Work to be completed. Only one stretch of the records below is wanted: the lines from the one holding "Close the Details panel" through the one holding "Screen dimensions: 802x527". Return it exactly, both ends included.
Input material below:
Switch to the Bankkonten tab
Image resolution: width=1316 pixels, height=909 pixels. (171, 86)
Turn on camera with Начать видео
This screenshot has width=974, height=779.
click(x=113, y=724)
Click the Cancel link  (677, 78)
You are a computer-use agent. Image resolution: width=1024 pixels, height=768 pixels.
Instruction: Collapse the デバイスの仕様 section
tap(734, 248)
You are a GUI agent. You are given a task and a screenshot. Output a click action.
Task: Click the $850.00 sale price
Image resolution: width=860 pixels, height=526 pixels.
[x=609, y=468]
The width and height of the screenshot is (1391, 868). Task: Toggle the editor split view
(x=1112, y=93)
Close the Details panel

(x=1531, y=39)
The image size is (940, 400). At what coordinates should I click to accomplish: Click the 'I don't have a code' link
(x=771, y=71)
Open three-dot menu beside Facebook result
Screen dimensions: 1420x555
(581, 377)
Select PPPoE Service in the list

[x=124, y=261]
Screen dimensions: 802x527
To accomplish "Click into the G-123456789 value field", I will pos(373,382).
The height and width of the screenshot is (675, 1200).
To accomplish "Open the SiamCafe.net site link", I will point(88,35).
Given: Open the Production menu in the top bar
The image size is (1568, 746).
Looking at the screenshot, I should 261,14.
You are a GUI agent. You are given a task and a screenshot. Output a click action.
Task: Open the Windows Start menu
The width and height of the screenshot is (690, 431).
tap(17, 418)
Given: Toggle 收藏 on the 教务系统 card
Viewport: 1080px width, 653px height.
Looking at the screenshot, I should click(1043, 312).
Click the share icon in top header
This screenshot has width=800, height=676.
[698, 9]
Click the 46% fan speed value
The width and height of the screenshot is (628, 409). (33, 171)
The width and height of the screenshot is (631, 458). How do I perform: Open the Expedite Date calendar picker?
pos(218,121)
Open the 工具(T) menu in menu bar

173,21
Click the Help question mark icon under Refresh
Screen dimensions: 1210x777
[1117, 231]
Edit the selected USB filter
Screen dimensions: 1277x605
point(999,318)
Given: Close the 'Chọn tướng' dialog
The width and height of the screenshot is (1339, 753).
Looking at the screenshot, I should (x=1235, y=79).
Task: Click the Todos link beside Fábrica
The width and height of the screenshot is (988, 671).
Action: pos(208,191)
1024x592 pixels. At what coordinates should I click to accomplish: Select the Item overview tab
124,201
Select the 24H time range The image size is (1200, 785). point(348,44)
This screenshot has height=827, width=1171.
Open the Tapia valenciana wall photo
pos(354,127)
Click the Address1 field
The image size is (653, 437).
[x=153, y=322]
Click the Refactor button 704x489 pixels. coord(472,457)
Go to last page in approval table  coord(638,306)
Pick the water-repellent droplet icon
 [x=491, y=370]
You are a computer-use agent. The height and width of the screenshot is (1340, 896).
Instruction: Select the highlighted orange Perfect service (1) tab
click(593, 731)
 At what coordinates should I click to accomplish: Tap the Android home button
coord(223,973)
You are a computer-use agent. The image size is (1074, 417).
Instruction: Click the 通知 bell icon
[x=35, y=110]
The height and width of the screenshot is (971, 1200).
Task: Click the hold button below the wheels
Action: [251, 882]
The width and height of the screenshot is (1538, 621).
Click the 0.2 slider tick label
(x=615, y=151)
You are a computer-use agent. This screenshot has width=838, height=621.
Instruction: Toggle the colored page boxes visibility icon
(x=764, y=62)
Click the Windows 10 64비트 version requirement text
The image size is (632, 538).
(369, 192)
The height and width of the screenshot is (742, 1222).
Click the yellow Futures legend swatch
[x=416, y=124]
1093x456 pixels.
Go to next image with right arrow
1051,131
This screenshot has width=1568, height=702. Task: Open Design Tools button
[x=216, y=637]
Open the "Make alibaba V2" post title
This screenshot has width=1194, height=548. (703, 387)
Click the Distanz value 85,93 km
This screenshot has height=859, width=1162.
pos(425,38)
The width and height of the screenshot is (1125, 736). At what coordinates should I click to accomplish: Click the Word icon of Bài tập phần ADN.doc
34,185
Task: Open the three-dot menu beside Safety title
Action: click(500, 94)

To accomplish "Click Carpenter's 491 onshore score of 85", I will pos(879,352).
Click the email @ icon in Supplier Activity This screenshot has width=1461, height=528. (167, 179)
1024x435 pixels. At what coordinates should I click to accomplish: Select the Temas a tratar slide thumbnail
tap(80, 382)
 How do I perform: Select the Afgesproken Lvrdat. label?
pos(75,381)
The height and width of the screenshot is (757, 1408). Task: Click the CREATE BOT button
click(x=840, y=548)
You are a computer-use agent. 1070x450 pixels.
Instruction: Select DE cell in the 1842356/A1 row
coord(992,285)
End of Input material.
Written response.
Close the Details panel

(x=1531, y=39)
The image size is (940, 400). At what coordinates should I click to accomplish: Click the 'I don't have a code' link
(x=771, y=71)
Open three-dot menu beside Facebook result
Screen dimensions: 1420x555
(581, 377)
Select PPPoE Service in the list

[x=124, y=261]
Screen dimensions: 802x527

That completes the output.